start Provided data

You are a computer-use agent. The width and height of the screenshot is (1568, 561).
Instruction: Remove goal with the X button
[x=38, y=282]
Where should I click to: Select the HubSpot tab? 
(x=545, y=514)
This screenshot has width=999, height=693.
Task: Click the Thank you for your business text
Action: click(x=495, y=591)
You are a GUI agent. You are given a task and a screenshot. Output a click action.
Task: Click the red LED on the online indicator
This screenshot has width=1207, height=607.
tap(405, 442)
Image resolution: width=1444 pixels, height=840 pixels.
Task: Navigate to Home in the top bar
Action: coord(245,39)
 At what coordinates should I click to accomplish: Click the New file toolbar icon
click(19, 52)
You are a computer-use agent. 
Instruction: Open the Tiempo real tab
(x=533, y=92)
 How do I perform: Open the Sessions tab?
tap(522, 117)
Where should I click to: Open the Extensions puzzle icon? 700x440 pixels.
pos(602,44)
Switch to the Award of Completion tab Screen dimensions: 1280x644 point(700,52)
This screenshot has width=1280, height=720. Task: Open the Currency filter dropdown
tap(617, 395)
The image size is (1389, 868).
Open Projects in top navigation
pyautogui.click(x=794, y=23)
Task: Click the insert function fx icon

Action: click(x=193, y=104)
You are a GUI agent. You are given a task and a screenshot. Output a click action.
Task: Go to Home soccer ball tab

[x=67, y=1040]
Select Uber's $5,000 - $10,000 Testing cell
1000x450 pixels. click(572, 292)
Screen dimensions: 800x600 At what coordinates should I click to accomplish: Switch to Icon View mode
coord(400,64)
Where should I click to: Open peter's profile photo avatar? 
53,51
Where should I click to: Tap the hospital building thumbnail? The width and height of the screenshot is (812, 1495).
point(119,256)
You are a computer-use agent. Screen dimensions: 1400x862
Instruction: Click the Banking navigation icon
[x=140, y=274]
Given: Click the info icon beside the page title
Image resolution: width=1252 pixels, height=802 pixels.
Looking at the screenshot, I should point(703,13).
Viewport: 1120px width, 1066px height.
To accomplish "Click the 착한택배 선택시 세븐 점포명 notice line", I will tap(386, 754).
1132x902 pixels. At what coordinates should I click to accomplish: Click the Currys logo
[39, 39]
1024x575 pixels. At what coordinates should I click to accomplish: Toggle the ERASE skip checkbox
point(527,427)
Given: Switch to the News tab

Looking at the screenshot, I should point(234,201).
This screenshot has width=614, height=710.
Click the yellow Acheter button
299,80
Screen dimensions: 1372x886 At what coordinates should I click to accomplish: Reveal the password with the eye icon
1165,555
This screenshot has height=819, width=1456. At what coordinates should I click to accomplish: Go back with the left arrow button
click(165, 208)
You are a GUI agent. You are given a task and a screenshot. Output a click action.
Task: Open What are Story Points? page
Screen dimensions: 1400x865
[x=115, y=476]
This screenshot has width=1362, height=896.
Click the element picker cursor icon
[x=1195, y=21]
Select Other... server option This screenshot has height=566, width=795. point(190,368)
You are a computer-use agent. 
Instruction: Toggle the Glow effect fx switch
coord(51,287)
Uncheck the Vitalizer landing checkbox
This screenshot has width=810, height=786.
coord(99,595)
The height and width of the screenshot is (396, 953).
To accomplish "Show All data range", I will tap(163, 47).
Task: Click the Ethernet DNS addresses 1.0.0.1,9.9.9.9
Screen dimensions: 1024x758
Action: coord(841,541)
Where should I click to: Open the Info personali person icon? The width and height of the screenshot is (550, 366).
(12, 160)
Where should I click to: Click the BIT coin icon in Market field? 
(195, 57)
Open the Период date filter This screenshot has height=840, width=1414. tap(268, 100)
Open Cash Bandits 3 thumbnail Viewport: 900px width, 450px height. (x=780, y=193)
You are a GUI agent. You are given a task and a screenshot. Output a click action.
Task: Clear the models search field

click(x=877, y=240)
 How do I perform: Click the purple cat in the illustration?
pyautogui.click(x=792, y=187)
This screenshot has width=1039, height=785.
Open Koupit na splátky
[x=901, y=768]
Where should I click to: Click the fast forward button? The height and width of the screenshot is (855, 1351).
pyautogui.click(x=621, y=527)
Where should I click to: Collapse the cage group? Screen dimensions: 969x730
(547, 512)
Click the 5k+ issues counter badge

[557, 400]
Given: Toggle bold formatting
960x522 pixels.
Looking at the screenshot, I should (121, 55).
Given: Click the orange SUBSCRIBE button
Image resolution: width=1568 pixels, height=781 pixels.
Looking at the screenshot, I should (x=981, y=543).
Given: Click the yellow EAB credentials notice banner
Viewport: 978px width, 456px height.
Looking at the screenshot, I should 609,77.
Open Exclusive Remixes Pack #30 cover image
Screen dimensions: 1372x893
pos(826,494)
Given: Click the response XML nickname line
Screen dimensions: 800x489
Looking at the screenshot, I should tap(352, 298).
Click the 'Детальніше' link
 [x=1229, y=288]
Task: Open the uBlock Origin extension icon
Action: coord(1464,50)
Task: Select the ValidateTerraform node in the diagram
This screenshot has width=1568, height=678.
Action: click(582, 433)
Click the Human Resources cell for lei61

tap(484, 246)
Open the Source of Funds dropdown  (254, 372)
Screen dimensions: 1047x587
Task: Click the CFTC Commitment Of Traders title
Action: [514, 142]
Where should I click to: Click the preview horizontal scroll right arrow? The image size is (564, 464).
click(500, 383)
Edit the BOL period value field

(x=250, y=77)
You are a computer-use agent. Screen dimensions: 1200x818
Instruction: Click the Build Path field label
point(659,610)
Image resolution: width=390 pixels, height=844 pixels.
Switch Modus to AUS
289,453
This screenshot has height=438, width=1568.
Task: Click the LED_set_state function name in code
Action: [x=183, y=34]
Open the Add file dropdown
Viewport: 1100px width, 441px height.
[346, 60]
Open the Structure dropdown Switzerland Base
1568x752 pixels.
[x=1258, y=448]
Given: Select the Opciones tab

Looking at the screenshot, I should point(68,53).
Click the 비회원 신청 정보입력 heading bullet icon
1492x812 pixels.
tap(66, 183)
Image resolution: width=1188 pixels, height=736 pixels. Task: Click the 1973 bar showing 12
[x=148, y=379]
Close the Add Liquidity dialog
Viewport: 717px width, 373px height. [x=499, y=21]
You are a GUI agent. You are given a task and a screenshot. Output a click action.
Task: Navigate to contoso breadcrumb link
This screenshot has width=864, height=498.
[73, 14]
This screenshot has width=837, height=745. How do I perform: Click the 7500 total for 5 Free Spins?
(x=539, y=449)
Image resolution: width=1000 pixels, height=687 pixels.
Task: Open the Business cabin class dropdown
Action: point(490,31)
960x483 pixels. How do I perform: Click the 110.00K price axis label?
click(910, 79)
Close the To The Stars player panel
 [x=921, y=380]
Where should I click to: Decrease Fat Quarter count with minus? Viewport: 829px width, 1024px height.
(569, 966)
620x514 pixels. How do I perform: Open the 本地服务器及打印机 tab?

end Provided data

Requirement: Copy out, character for character, the records from the line containing "How do I perform: Open the Sessions tab?" through the line containing "Switch to the Award", including both of those lines.

Result for this task:
 How do I perform: Open the Sessions tab?
tap(522, 117)
Where should I click to: Open the Extensions puzzle icon? 700x440 pixels.
pos(602,44)
Switch to the Award of Completion tab Screen dimensions: 1280x644 point(700,52)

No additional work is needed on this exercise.